Lone Women by Victor LaValle is such a novel.
The story begins in 1915. A 31-year-old Black spinster, Adelaide Henry, is setting fire to the farmhouse that has been her only home. Her parents' bodies are upstairs in their bedroom. She is on her way from the Lucerne Valley in California, where the Henrys were one of several Black farming families, to Montana. She read a train periodical piece about lone women, on their own, homesteading and making good in Big Sky Country.
Adelaide is determined to become one of them.
She overcomes the disdain, attempts to cheat and other hardships in getting to San Francisco, then sailing up to Seattle and taking a train to Montana. Accompanying her is a heavy steamer trunk that men have a hard time picking up. Riding in a hired wagon to her property with a woman who has four blind sons, danger comes from an unexpected source. But she makes it to her new home. There is a building and a root cellar. The nearest neighbor, a woman and her cannot-sit-still son, visit and begin to form a friendship. A young ranch hand shows an interest.
And then it all goes wrong. The earlier danger resurfaces. And then, so does another one. A danger far more primeval and relentless. And so the historical novel becomes a horror story.
And yet both dangers, both genres, illuminate the themes that made the story compelling from the beginning.
Did Adelaide set fire to her home and run away because she didn't want to be trapped on the farm for the rest of her life, as her parents expected? Was there more than the wish to live her own life, not tied down to a life of drudgery, the only reason? After all, one of the books her parents read to her over and over, always spoke to her. Anne Bronte's The Tenant of Wildfell Hall's beginning is what Adelaide sees in herself:
My father, as you know, was a sort of gentleman farmer in-shire; and I, by his express desire, succeeded him in the same quiet occupation, not very willingly, for ambition urged me to higher aims, and self-conceit assured me that, in disregarding its voice, I was burying my talent in the earth, and hiding my light under a bushel.
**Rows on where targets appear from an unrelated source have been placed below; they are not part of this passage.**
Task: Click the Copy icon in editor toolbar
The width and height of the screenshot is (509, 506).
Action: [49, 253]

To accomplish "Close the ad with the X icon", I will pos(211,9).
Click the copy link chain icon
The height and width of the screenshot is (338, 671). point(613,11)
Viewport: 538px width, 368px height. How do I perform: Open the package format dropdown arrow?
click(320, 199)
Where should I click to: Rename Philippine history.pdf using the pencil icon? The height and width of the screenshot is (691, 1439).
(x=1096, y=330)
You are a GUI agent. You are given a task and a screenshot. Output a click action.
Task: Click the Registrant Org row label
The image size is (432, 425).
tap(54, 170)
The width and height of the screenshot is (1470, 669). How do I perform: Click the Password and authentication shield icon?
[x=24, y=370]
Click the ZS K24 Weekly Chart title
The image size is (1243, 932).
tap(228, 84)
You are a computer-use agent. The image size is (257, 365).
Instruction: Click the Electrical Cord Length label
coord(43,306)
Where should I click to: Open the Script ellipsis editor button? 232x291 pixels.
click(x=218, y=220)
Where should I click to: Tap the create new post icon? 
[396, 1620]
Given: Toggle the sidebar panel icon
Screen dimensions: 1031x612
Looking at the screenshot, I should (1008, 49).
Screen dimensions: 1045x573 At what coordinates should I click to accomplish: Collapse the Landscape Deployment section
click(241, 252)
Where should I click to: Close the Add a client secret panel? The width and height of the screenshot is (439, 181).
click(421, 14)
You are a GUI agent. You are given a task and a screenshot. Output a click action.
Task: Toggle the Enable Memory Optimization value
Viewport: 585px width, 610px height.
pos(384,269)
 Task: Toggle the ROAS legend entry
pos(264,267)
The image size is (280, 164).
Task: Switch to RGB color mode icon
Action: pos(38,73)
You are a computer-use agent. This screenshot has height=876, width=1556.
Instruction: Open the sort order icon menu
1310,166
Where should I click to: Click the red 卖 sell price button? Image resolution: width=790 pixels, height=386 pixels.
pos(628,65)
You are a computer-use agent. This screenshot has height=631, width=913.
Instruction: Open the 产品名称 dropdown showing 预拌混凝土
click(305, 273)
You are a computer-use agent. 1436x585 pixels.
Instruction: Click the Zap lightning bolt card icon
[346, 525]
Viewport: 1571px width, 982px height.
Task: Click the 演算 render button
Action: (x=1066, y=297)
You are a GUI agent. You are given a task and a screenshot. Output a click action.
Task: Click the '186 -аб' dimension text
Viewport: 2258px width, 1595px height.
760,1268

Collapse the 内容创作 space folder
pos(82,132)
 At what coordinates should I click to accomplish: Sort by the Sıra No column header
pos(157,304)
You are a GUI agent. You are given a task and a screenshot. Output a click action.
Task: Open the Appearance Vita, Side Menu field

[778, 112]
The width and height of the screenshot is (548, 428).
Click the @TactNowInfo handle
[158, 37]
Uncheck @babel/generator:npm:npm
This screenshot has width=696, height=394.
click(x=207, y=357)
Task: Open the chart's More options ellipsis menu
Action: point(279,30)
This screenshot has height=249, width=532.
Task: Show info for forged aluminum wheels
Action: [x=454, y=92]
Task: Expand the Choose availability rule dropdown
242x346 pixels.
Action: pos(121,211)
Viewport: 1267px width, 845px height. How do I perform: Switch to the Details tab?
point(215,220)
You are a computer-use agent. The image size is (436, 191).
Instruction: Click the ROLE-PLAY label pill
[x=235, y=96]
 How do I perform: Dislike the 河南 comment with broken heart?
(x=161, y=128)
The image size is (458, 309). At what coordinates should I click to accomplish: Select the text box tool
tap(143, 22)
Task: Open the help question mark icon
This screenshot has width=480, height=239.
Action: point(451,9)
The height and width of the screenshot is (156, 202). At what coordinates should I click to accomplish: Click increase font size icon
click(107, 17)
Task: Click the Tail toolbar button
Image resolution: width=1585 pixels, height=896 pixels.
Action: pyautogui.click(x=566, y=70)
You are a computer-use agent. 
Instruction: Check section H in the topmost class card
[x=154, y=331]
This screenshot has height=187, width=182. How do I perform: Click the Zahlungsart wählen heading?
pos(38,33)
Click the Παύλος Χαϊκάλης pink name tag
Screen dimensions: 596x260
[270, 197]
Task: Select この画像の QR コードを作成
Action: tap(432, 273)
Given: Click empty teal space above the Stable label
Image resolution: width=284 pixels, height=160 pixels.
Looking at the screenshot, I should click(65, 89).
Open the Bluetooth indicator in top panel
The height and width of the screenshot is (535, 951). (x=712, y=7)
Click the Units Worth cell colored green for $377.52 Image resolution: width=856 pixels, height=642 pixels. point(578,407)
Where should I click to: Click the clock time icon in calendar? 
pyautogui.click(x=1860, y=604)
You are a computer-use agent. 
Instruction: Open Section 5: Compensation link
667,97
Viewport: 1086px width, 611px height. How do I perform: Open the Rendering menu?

Those words, originally written about a young white English man, fit an older Black woman. Adelaide encounters prejudice against her skin color, against her womanhood, against what she knows and does not know.
When Adelaide first arrives in Montana, she is told:
This land is trying to kill every single one of us, let me tell you. And we keep each other alive. Your neighbors may not welcome you, but I promise you they will help you if you need it. Because they will need you to help them eventually. For better or worse, that’s the best I can give you.
Later, she realizes a great truth about land. Especially the Western United States:
This land overpowered people, but it hadn’t come to them, they had come to it. It wasn’t trying to kill them; it didn’t even notice them.
This evokes the best of Annie Proulx’s writing about Wyoming and the people there. It’s a sign of how strongly written Lone Women is.